À l’intérieur de la relation complexe du hip-hop avec la santé


Lorsque Freeway a reçu un diagnostic d’insuffisance rénale en 2015, les membres de son équipe l’ont averti de ne pas rendre publique la nouvelle.

«Ils étaient comme:« Yo, tu ne devrais pas faire ça. Tu ne devrais pas dire ça. Nous devons juste gérer cela entre nous », s’est souvenu le rappeur de 42 ans dans une interview avec NBC News.

« Ils m’ont dit de le garder pour moi pour ne pas avoir l’air faible ; cachez-le aux gens parce que je suis une célébrité. Beaucoup de gens pensaient que je ne devrais pas être aussi ouvert et informer les gens de ce qui se passe », a déclaré Freeway.

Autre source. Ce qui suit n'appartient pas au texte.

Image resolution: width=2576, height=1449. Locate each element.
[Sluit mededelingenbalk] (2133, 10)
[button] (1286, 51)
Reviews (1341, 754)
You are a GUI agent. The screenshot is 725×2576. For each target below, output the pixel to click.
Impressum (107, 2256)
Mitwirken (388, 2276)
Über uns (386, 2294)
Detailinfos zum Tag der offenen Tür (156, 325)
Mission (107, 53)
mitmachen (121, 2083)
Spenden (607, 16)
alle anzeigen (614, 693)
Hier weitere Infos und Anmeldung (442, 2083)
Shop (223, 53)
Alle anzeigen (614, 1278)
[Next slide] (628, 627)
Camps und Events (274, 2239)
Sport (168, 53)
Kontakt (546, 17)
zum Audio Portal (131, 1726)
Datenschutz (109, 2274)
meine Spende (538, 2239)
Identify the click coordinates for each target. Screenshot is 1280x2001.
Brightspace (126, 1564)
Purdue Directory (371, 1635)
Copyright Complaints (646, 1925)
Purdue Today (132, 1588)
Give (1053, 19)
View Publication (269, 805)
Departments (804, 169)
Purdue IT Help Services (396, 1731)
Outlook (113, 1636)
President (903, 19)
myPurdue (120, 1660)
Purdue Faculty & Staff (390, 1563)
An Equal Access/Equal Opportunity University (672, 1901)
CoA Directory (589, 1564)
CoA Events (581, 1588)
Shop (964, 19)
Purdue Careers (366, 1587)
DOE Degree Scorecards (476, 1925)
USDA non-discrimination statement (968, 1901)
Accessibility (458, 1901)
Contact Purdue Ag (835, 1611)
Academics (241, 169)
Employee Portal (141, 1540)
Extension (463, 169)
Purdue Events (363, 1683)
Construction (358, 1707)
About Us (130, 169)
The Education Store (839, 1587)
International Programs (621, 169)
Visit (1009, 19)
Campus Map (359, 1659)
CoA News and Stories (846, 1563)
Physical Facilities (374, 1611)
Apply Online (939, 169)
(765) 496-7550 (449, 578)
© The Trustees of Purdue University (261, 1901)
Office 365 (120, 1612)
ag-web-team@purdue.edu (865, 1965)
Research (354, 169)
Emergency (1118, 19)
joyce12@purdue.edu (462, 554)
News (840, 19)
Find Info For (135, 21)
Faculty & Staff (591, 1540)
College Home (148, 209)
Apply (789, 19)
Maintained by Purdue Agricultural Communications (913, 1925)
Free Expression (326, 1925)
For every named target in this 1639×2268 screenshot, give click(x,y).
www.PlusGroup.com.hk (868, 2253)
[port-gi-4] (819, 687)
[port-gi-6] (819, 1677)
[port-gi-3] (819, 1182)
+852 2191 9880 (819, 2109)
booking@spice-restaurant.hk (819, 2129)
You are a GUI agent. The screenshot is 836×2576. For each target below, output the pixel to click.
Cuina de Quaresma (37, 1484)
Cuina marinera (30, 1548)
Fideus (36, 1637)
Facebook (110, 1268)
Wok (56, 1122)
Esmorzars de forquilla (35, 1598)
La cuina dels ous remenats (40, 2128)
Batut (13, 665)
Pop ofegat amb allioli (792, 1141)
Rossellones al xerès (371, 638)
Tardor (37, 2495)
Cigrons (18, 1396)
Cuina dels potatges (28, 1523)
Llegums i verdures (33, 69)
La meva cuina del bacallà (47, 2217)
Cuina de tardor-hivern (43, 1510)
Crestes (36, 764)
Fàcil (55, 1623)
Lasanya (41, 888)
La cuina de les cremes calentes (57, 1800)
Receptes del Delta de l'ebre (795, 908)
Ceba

Il n’a pas écouté. Un défilement sur le compte Instagram de Freeway montrera les hauts et les bas de sa vie avec une insuffisance rénale : son temps en dialyse – quatre heures par jour, trois jours par semaine – divers rendez-vous chez le médecin, sa greffe de rein en 2019 et son rétablissement depuis (avec des mises à jour de son lit d’hôpital).

Freeway n’est pas le seul rappeur à parler publiquement de son état de santé. Rick Ross a toujours été ouvert dans les interviews sur son engagement envers la santé après avoir subi plusieurs crises au fil des ans; il aurait depuis investi 1 million de dollars dans une startup de télésanté basée en Floride appelée Jetdoc. Une telle reconnaissance publique cohérente des problèmes médicaux personnels d’un rappeur n’a pas toujours été la norme dans la culture hip-hop.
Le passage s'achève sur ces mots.